Shuran Song is an Assistant Professor in the Department of Computer Science at Columbia University in New York. Her research interests lie at the intersection of computer vision, and robotics. She earned her Ph.D. degree in Computer Science at Princeton University in 2018. Before that, she received a BEng. in Computer Science from HKUST in 2013. During her Ph.D., she spent time working at Microsoft Research and Google. She was awarded the Facebook Fellowship in 2014, Siebel Scholar in 2016, Wallace Fellowship in 2017, and Princeton SEAS Award for Excellence in 2017. She was part of the MIT-Princeton team for the Amazon Robotics Challenge, winning the 3rd place in 2016 and 1st place (stow task) in 2017.

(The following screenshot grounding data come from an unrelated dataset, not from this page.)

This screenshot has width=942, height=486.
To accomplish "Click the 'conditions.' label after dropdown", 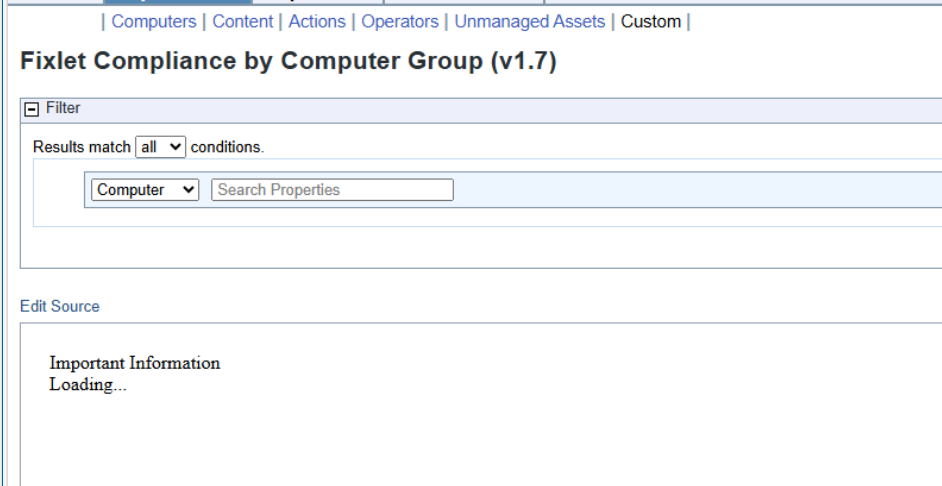I will [x=227, y=147].
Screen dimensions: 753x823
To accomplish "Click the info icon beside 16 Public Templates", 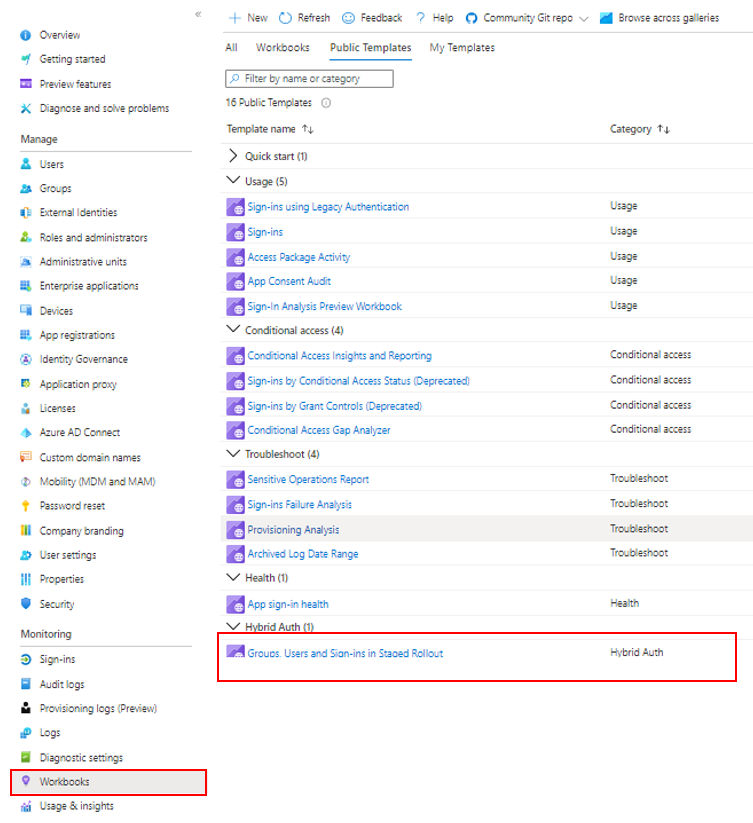I will [x=326, y=103].
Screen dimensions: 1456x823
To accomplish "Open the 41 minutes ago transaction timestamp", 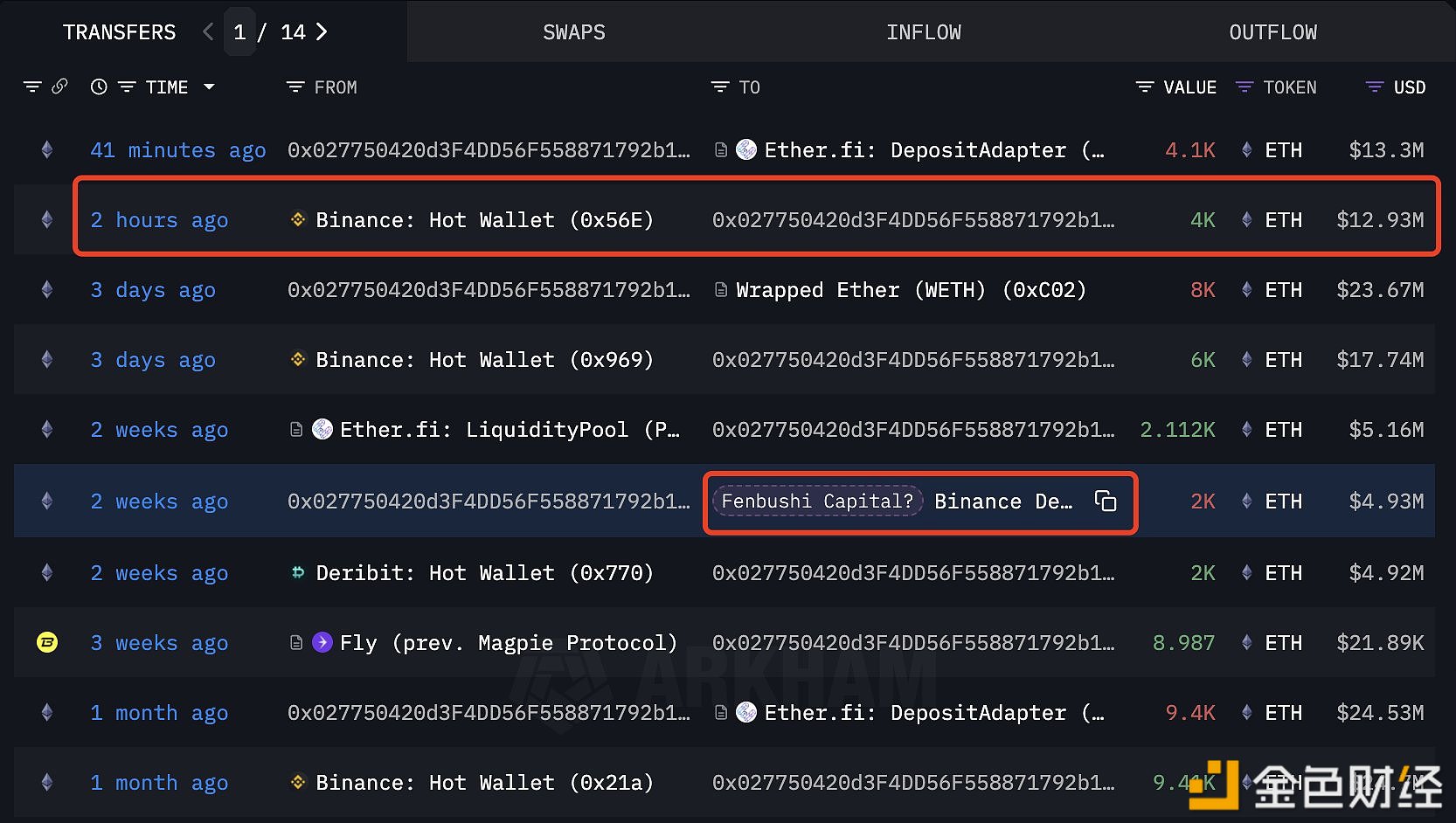I will point(178,150).
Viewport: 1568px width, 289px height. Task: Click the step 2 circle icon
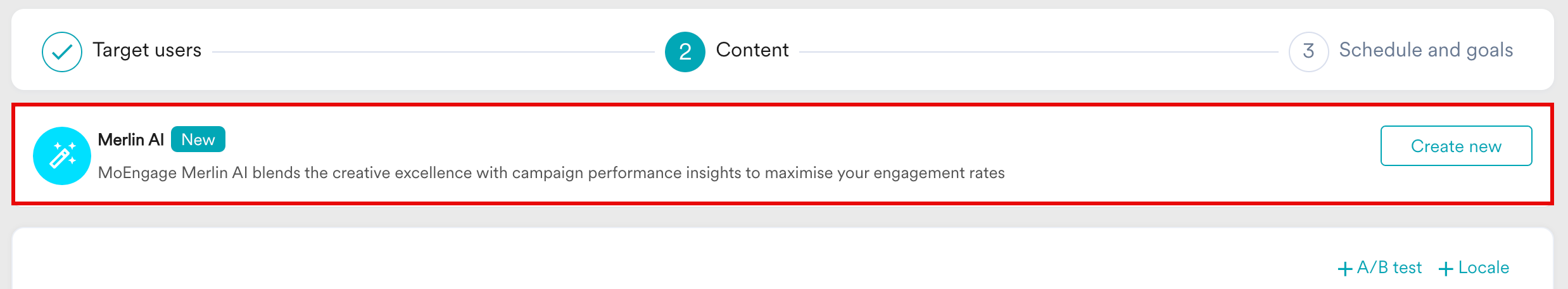point(685,52)
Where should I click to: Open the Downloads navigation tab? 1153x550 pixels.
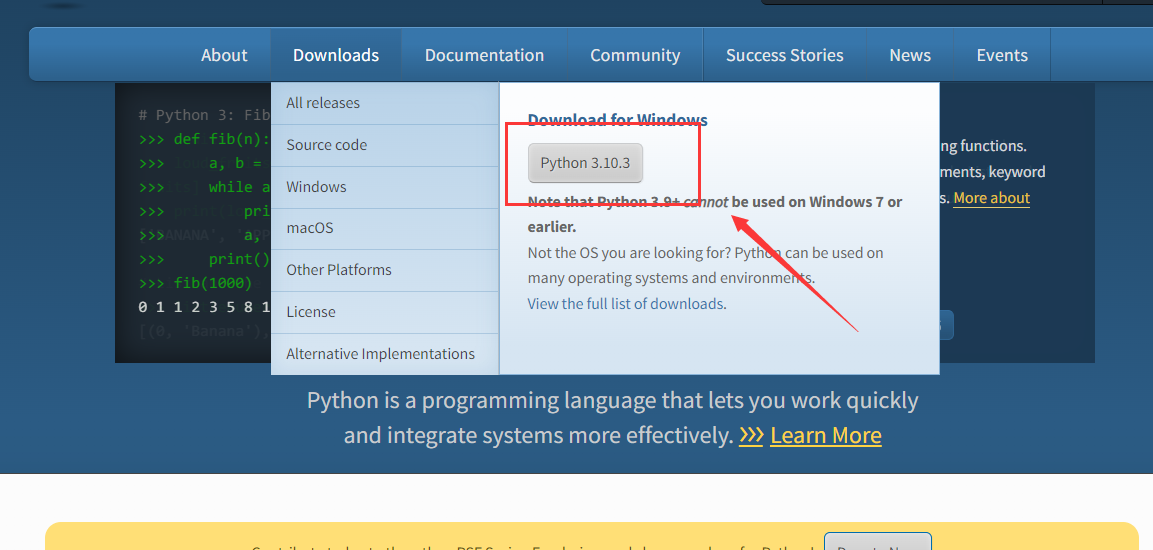[x=336, y=55]
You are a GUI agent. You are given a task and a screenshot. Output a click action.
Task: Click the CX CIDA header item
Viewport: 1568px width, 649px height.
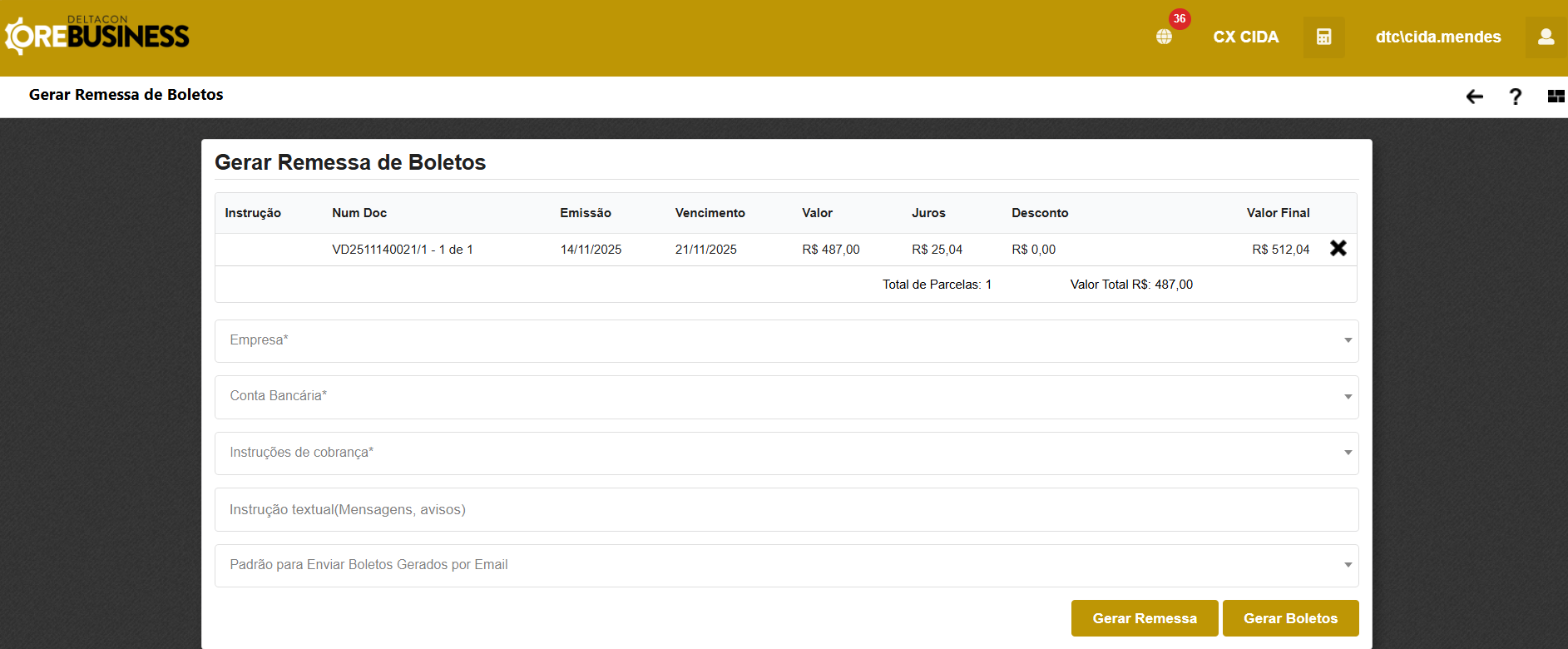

Kelsey Allen is a Research Scientist at DeepMind. She completed my PhD under the supervision of Josh Tenenbaum in the Computational Cognitive Science group at MIT, and received my B.Sc. from the University of British Columbia in Physics.

Masahiro (Hiro) Ono is the Group Leader of the Robotic Surface Mobility Group at NASA Jet Propulsion Laboratory. His broad interest is centered around the application of autonomy for space missions, with an emphasis on enhancing the safety, efficiency, and performance of robotic mobility though the applications of risk-aware decision making and machine learning. Since he joined JPL in 2013, he has led a number of research projects on Mars rover autonomy, as well as three NIAC studies on Enceladus Vent Explorer (Phase I and II) and Comet Hitchhiker (Phase I). Hiro was a flight software developer of M2020’s Enhanced AutoNav and the lead of M2020 Landing Site Traversability Analysis. He also led the development of a machine learning-based Martian terrain classifier, SPOC (Soil Property and Object Classification), which won JPLs Software of the Year Award in 2020. Hiro received his PhD in Aeronautics and Astronautics froom Massachusetts Institute of Technology in 2012.

Kenneth Tran is the CEO and founder of Koidra - an autonomous agriculture startup. Before Koidra, Kenneth was a Principal Applied Scientist in the Machine Learning Group, Microsoft Research (MSR). While at MSR, he led the Sonoma team, winning the first autonomous greenhouse challenge (2018), becoming the only AI team that outperformed expert Dutch growers. Kenneth was also a co-founder and lead mentor of the internal Microsoft AI School. Kenneth received his Ph.D. in Computational and Applied Mathematics from The University of Texas at Austin in 2012.

Michael Roberts is a Senior Research Associate at Cambridge University and leads the algorithm development team for the global COVID-19 AIX-COVNET. This collaboration is developing open-source artificial intelligence tools that combine chest imaging data, clinical and laboratory data to support the diagnosis, triaging and treatment planning for COVID-19 in the UK. Previously, Michael was Postdoctoral Fellow at AstraZeneca. He received his PhD from the University of Liverpool, UK in 2019.